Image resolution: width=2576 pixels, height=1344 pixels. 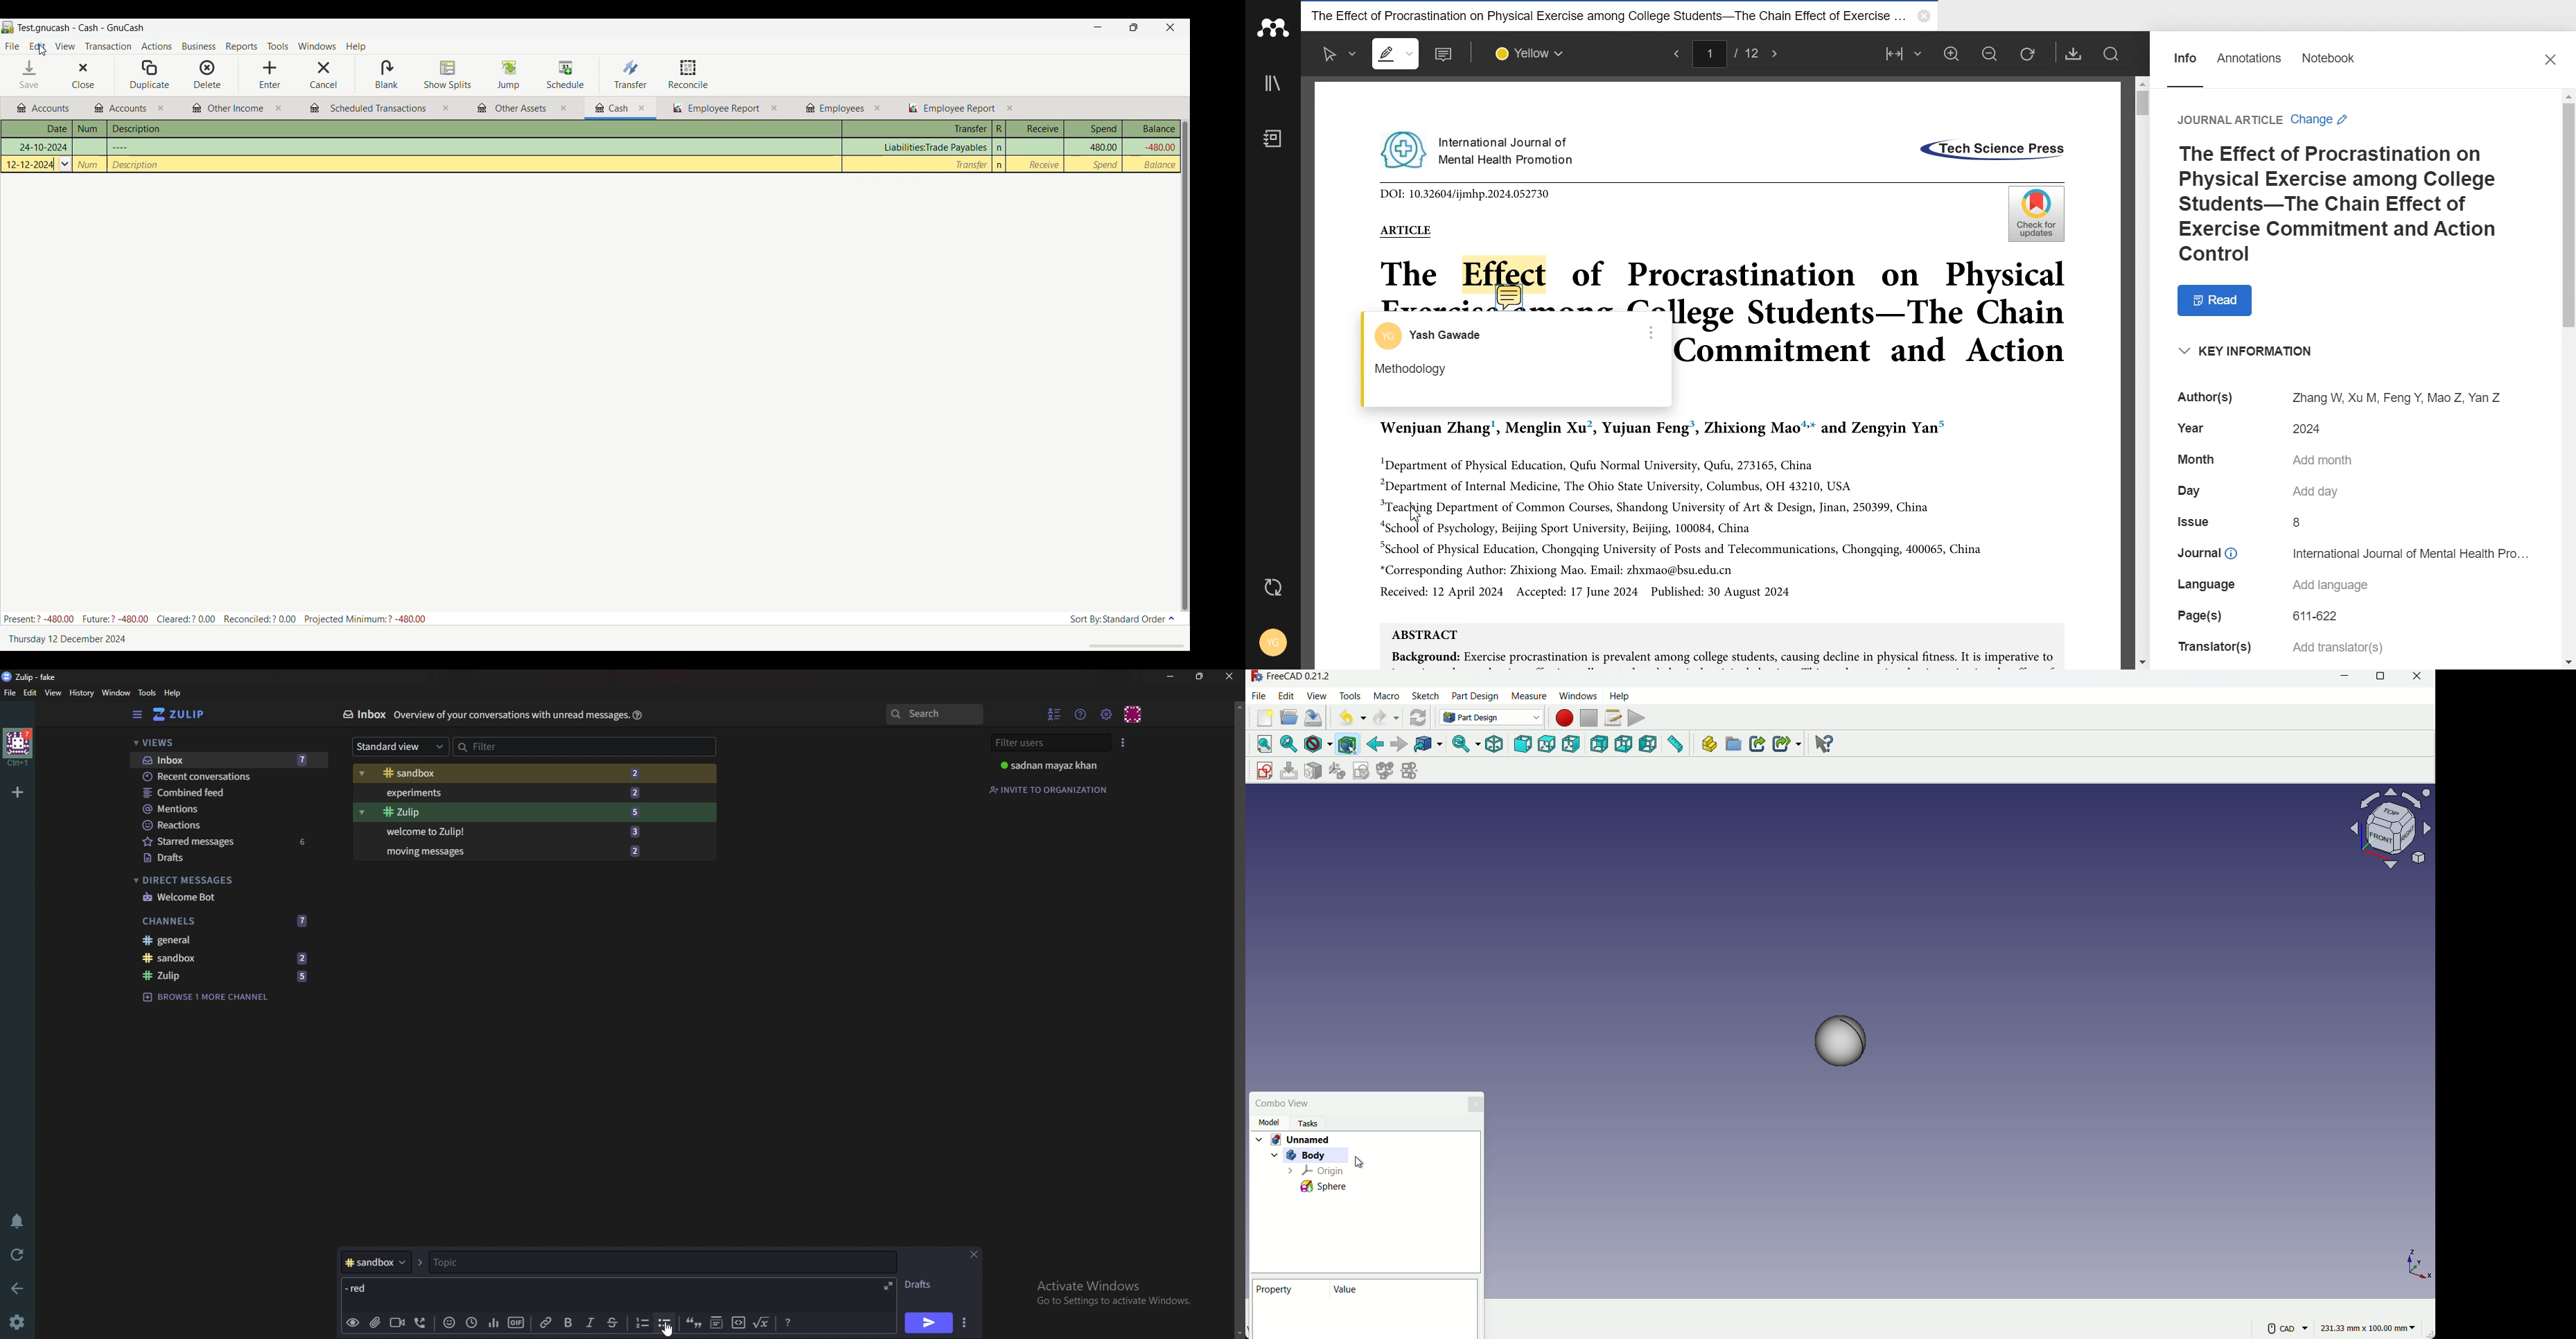 What do you see at coordinates (927, 1324) in the screenshot?
I see `send` at bounding box center [927, 1324].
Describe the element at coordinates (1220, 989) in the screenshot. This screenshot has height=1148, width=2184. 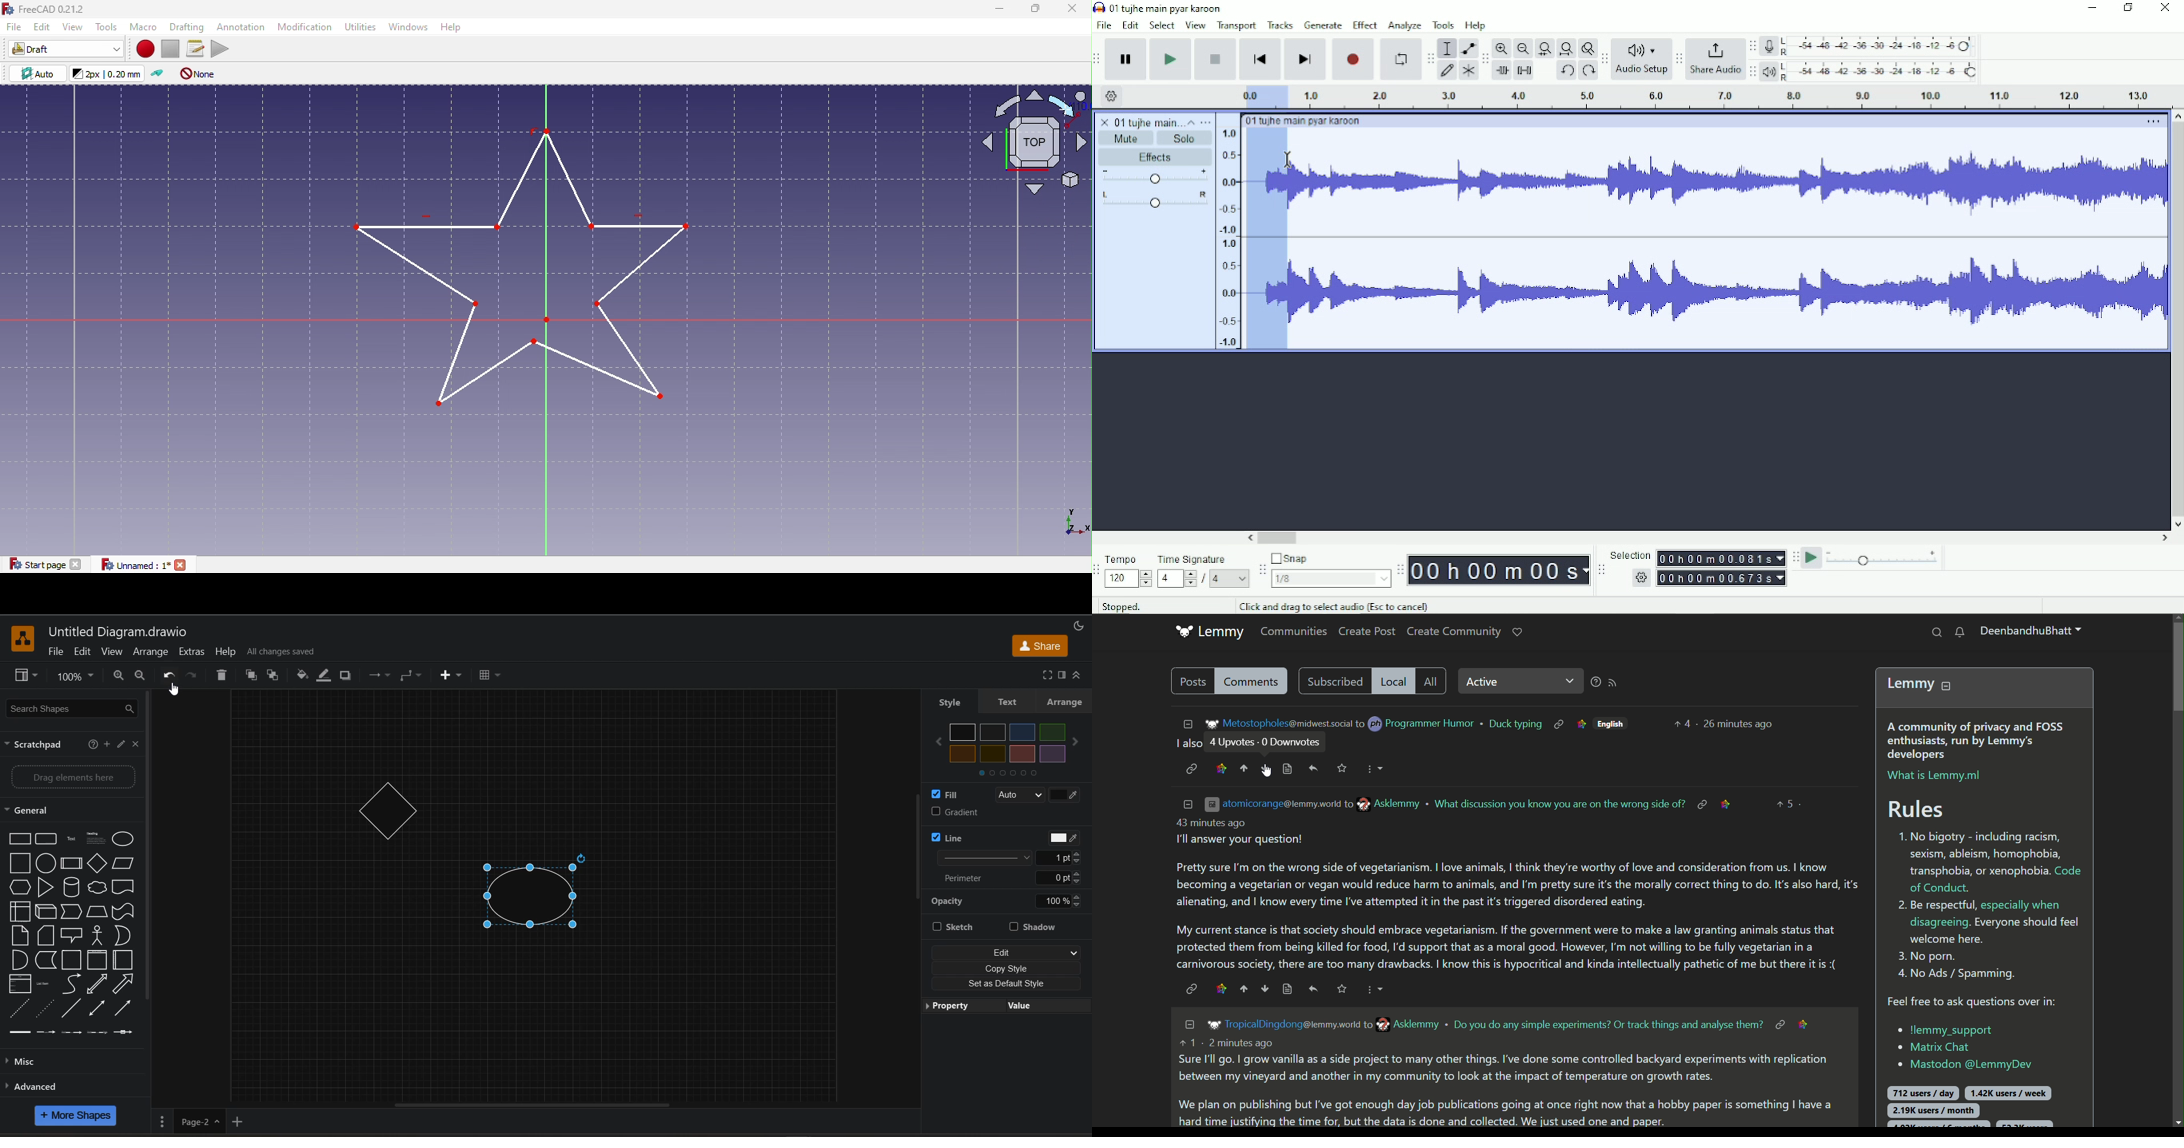
I see `highlight` at that location.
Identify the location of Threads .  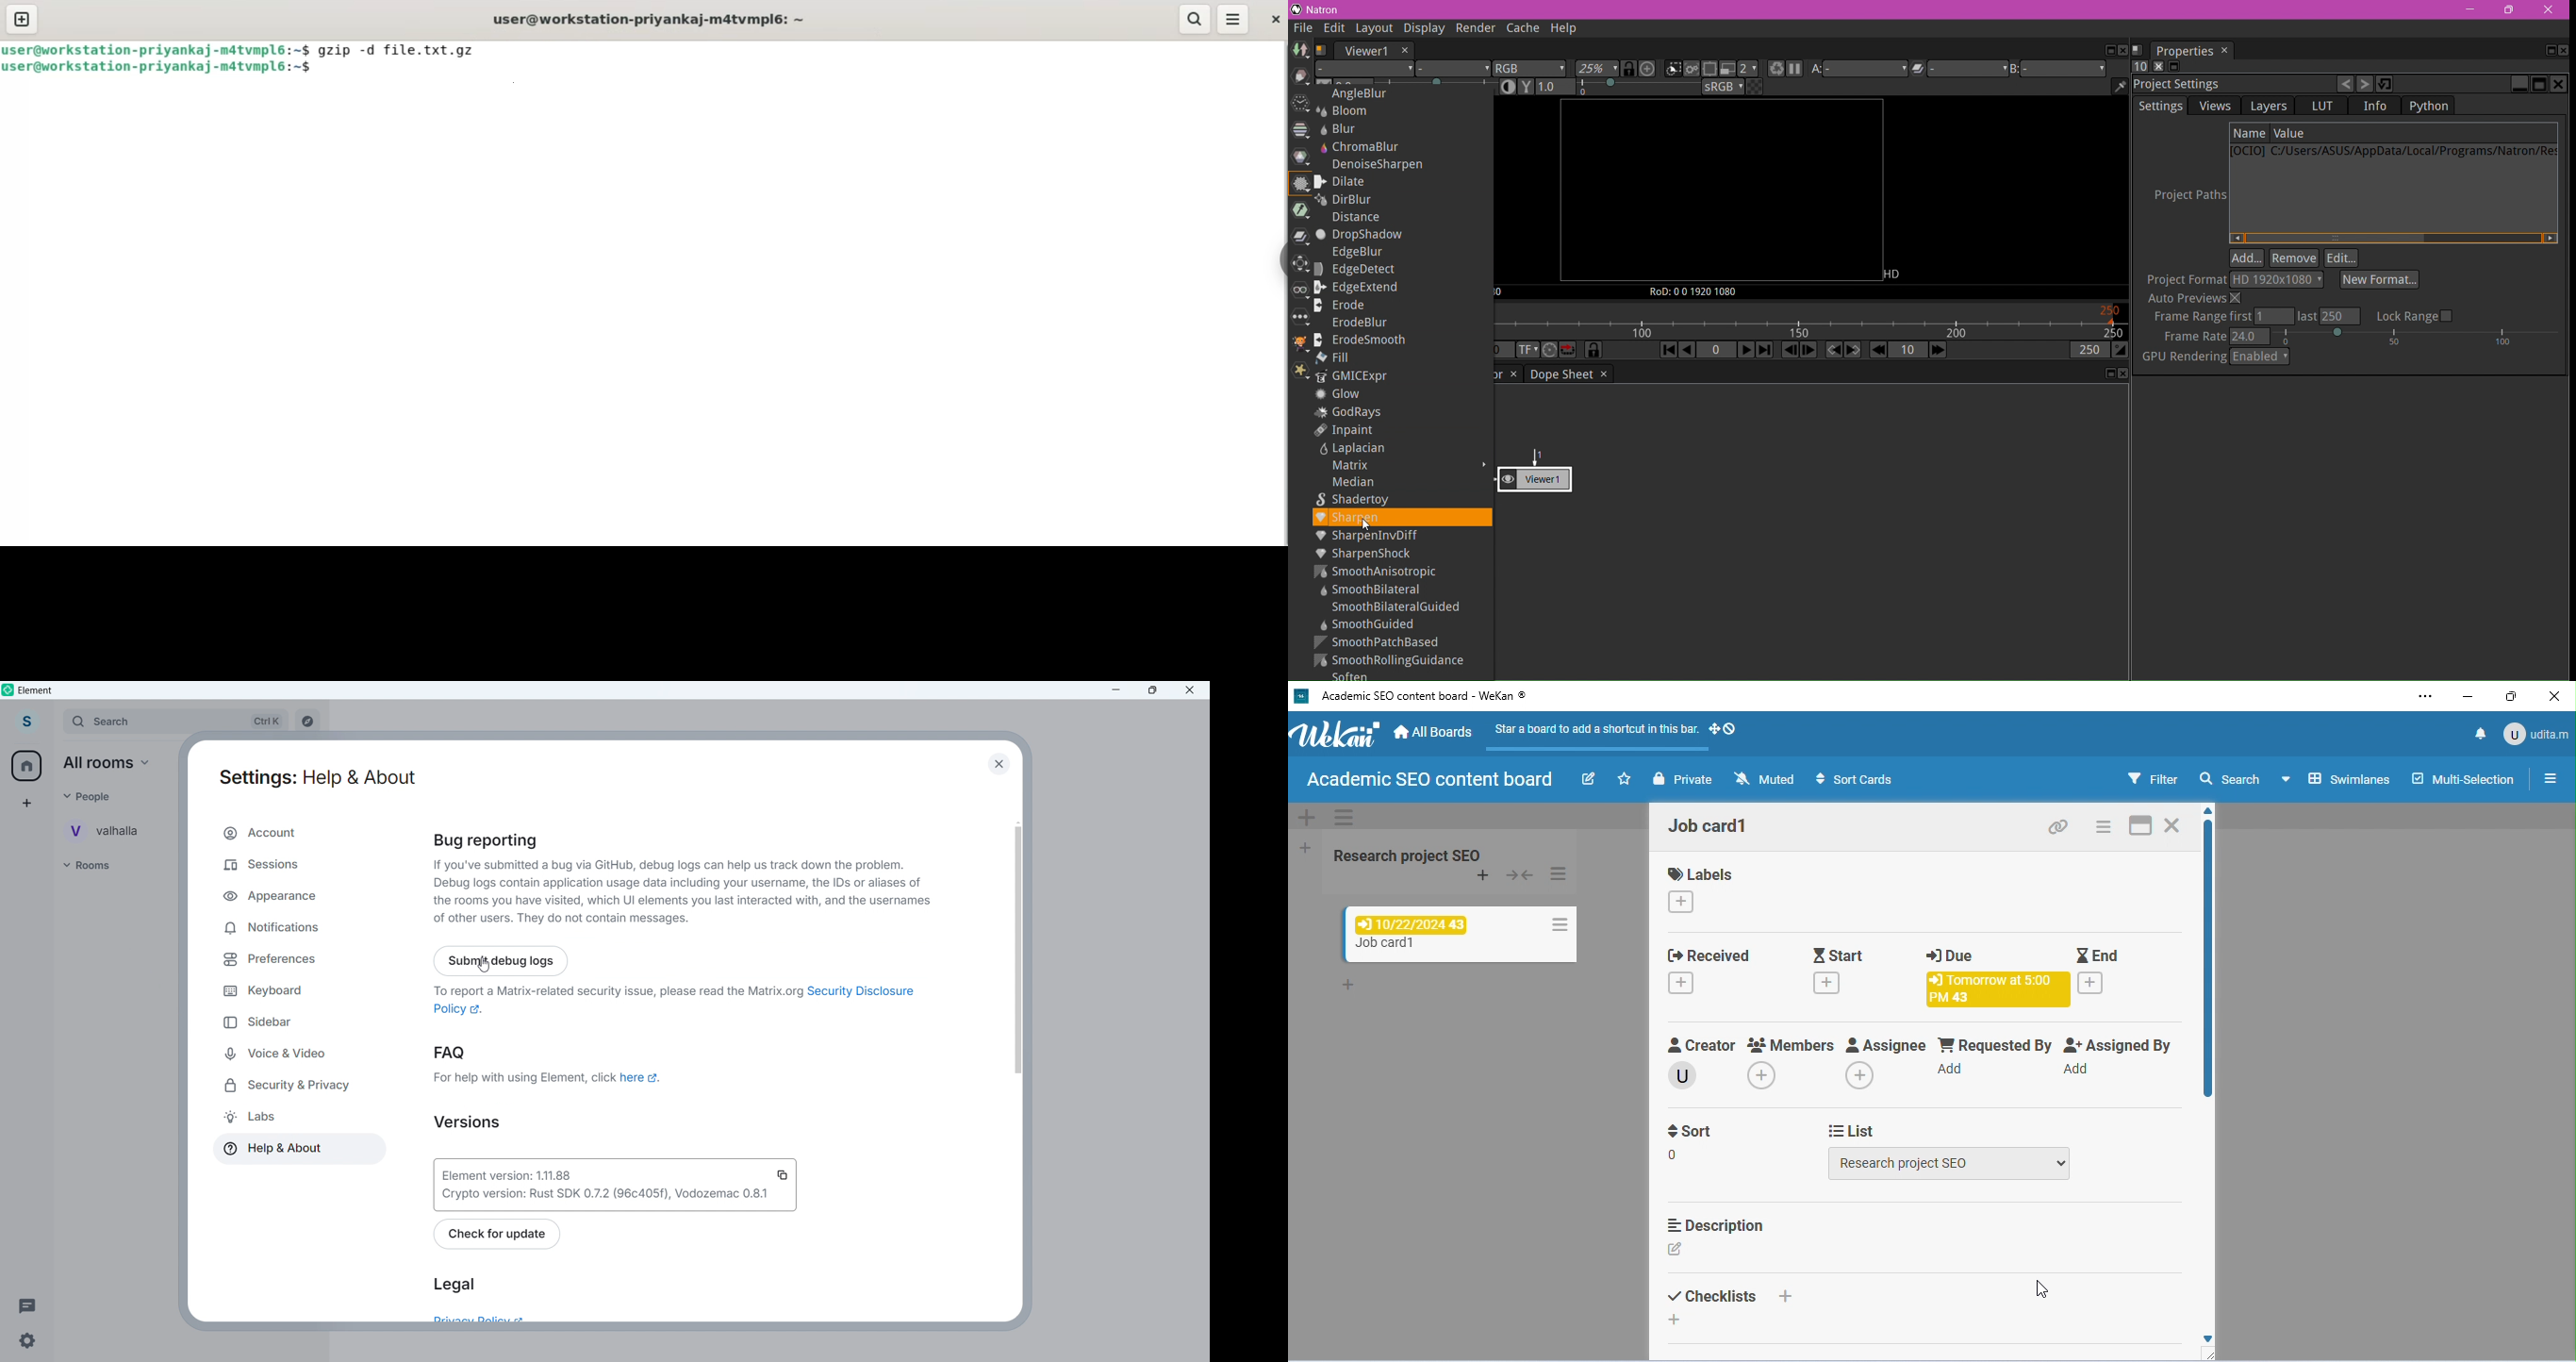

-------

*Description of the task:* Reproduce the stretch of entries from the line containing "Describe the element" through the end of the entries, word for word and without the pictures.

*Right answer:*
Describe the element at coordinates (1220, 989) in the screenshot. This screenshot has height=1148, width=2184. 
I see `highlight` at that location.
Identify the location of Threads .  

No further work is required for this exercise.